Rewrite every line of the records from the start through the line containing "pos(599,407)", inclusive, keeping the requests, and add -39 to each coordinate in the answers.
Begin Data shown
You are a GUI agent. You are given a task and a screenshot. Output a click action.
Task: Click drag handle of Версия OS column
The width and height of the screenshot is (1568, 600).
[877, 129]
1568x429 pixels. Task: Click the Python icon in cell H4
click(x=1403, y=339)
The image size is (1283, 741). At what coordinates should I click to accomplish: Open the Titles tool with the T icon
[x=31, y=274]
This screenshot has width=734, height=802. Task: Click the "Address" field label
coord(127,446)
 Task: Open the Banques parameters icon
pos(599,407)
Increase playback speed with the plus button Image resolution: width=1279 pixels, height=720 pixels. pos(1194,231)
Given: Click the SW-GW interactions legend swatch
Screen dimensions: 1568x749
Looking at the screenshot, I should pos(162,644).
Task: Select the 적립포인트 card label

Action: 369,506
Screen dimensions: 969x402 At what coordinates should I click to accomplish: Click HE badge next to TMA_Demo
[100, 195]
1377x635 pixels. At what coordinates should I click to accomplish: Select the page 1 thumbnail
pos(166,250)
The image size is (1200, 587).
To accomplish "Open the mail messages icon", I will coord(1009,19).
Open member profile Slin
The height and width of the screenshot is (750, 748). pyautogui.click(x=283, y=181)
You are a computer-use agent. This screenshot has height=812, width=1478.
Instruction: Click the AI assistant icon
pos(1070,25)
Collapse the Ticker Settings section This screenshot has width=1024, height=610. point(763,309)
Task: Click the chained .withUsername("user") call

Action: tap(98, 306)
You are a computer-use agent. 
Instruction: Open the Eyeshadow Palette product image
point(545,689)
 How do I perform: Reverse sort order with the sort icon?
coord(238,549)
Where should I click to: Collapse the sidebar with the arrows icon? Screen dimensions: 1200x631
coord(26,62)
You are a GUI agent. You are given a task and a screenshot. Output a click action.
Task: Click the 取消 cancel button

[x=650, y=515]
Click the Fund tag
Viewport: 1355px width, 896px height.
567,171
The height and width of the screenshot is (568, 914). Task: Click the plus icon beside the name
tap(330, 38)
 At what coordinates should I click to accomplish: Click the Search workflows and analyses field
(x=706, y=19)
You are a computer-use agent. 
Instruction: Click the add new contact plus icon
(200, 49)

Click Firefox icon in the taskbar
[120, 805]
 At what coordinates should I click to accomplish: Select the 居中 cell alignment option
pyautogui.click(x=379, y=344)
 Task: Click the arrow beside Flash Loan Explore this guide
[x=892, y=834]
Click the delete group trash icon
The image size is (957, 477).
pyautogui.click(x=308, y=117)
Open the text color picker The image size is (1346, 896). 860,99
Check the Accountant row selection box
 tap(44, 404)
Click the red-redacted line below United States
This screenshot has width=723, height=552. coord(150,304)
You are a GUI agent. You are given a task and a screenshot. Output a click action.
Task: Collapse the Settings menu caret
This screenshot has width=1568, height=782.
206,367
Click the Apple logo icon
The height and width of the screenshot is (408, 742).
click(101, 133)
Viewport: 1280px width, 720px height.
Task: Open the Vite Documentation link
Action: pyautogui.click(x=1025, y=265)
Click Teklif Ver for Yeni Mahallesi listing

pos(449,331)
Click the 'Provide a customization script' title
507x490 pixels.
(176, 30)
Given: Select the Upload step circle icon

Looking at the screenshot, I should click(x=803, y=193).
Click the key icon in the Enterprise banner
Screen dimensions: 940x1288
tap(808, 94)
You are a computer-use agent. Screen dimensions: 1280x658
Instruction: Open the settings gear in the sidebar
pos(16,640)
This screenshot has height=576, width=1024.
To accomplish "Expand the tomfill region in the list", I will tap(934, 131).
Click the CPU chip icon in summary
End Data shown
**Exercise solution:**
You are a GUI agent. You are given a task and a screenshot. Output a click action.
Task: Click drag handle of Версия OS column
The width and height of the screenshot is (1568, 600).
[838, 90]
1568x429 pixels. Task: Click the Python icon in cell H4
click(x=1364, y=300)
The image size is (1283, 741). At what coordinates should I click to accomplish: Open the Titles tool with the T icon
[x=-8, y=235]
This screenshot has width=734, height=802. Task: Click the "Address" field label
coord(88,407)
 Task: Open the Banques parameters icon
pos(560,368)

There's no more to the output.